§ **EXERCISE REQUIREMENTS**: What you write must match the records exactly, except for the images, which are left out.

§ **EXERCISE MATERIALS**:

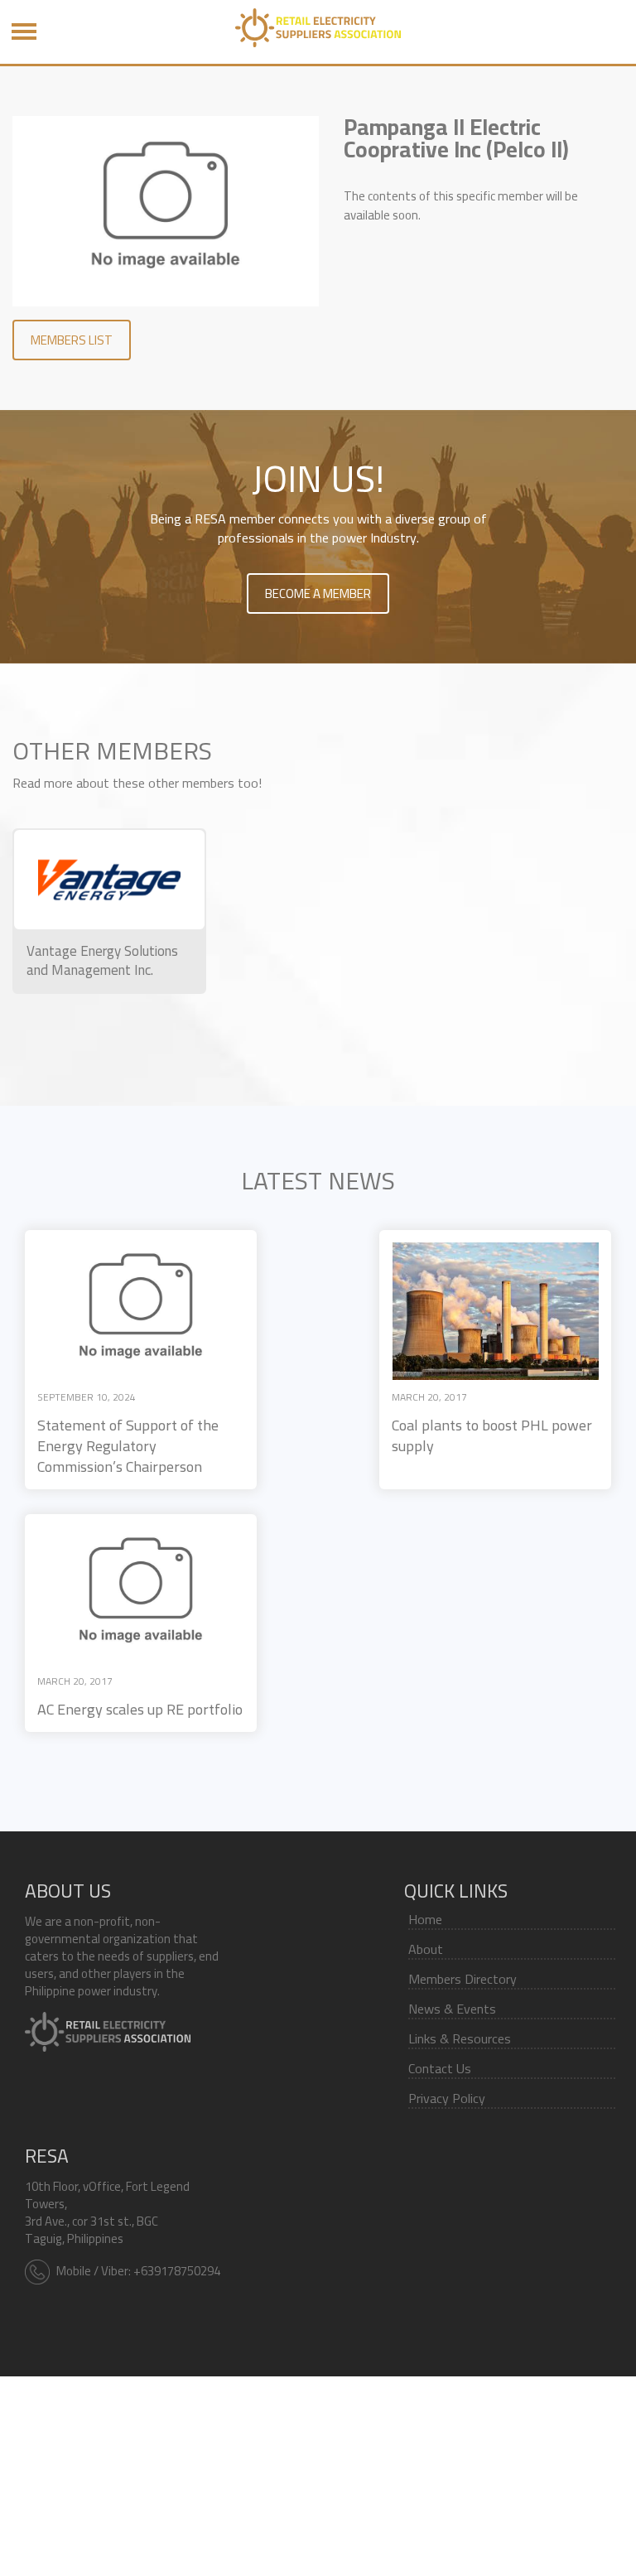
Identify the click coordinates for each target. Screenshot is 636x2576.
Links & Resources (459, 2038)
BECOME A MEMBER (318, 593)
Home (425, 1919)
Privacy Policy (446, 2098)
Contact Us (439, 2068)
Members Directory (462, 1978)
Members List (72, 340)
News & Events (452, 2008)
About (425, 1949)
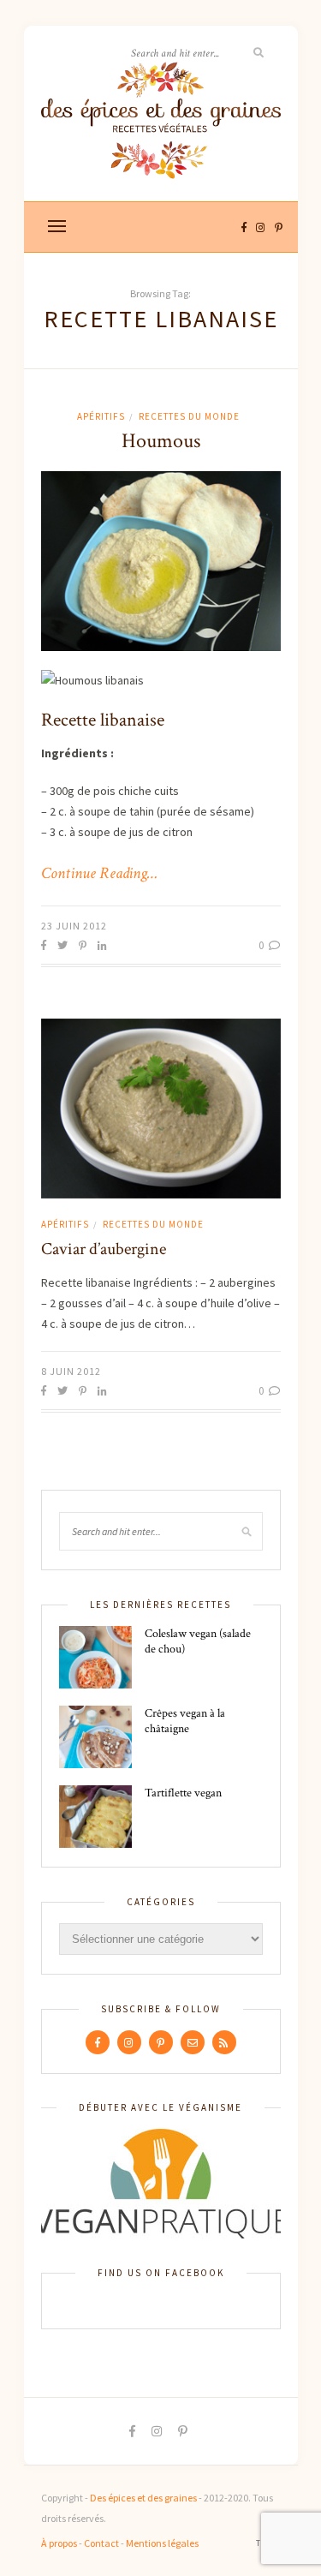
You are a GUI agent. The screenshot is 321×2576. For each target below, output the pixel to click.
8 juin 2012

§ **RESULT OF THE TASK**:
Identify the click coordinates for each target. Screenshot is 636x2576.
Links & Resources (459, 2038)
BECOME A MEMBER (318, 593)
Home (425, 1919)
Privacy Policy (446, 2098)
Contact Us (439, 2068)
Members Directory (462, 1978)
Members List (72, 340)
News & Events (452, 2008)
About (425, 1949)
You are a GUI agent. The screenshot is 321×2576. For each target below, output the pixel to click.
8 juin 2012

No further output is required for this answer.